**Work required**
Set down a word-for-word copy of the data below, limited to the lines from the first through the line with "The image size is (1920, 1030).".
++++ The data ++++
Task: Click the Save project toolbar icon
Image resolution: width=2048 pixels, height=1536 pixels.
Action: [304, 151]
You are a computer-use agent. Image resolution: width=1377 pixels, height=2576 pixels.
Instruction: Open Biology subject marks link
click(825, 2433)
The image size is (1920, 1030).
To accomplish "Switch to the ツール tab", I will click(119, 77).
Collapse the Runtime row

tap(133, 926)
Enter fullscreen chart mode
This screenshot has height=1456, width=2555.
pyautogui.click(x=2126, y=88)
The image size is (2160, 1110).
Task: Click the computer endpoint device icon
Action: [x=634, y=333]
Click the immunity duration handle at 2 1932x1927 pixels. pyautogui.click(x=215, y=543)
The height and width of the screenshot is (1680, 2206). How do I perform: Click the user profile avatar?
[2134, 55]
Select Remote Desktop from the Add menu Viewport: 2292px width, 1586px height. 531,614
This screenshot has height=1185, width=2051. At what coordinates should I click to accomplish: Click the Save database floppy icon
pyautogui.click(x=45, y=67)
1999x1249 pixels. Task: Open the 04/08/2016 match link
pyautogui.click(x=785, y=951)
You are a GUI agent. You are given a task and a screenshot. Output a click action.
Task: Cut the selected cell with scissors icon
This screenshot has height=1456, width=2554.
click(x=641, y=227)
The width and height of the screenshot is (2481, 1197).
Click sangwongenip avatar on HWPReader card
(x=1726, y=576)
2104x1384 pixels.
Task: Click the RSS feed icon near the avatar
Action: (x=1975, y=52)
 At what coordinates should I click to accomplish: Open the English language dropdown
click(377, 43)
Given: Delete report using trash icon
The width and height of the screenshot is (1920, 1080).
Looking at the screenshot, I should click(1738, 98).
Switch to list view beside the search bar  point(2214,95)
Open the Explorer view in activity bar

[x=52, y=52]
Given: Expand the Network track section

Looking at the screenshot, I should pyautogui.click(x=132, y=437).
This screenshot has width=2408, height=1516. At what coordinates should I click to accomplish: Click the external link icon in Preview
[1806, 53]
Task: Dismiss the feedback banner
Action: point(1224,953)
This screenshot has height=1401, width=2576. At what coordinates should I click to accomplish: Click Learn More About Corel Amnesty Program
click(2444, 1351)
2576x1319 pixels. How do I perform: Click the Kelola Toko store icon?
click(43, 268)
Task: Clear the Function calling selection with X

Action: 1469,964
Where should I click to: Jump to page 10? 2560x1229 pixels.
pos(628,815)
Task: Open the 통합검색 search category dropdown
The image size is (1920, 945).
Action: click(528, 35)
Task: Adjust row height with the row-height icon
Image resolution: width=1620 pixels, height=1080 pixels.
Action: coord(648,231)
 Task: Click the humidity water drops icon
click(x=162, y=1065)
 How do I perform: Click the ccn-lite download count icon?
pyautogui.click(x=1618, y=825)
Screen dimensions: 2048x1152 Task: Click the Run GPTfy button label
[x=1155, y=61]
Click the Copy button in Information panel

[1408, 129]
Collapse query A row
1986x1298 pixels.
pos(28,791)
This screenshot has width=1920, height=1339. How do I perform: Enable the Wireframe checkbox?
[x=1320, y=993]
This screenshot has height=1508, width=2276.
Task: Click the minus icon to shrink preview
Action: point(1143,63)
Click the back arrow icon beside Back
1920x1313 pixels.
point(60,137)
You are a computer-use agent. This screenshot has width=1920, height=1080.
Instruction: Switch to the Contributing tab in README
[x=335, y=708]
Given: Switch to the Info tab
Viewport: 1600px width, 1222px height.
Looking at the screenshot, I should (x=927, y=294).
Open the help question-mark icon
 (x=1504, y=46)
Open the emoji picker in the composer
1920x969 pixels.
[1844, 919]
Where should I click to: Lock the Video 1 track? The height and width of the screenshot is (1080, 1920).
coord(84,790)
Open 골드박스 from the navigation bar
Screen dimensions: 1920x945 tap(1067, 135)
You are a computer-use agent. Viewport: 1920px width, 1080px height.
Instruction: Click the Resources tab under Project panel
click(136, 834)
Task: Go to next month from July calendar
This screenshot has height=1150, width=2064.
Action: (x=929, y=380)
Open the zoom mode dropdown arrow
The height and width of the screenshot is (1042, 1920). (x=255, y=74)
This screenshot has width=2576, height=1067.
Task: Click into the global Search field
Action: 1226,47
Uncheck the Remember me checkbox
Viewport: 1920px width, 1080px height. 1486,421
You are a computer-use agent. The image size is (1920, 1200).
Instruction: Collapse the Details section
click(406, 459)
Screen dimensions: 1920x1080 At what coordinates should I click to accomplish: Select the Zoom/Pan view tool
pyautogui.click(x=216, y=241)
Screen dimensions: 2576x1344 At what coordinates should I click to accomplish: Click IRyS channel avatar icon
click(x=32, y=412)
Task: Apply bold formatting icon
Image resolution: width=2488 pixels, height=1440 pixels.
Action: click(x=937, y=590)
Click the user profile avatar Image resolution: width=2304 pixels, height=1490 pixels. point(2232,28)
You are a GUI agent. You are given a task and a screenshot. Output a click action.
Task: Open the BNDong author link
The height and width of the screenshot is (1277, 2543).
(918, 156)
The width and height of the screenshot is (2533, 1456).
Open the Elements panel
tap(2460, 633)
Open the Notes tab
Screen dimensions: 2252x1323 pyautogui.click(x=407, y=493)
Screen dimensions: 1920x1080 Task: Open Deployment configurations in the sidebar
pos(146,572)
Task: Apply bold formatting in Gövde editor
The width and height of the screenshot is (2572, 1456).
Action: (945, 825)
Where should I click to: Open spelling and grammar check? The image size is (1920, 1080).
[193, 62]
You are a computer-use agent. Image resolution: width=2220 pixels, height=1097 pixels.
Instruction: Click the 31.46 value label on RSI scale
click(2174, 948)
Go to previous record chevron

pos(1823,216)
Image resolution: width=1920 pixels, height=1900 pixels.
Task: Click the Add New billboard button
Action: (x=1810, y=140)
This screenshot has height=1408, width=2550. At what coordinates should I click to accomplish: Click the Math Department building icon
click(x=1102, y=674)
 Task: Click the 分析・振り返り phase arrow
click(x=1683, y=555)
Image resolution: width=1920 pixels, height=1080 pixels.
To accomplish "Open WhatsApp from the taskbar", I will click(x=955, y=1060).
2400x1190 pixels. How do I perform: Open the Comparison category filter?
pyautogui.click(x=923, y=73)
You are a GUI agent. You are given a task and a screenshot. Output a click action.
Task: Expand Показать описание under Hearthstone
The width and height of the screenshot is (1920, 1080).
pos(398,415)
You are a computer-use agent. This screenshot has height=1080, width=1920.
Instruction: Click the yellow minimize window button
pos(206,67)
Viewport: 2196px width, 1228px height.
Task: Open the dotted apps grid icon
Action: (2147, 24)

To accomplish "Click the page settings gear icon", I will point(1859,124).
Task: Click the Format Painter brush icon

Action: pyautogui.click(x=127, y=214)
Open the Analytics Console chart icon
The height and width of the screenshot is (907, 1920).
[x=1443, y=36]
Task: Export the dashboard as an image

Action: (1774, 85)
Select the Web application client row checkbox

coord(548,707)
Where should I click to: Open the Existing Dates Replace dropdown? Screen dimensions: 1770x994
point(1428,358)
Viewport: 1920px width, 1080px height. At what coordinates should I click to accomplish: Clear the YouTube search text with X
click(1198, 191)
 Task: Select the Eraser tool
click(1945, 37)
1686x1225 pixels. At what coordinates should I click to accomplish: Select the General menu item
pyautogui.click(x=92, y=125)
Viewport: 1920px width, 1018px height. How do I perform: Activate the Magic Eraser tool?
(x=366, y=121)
++++
**Task output**
Task: Click the Save project toolbar icon
Image resolution: width=2048 pixels, height=1536 pixels.
Action: [304, 151]
You are a computer-use agent. Image resolution: width=1377 pixels, height=2576 pixels.
Instruction: Open Biology subject marks link
click(825, 2433)
The image size is (1920, 1030).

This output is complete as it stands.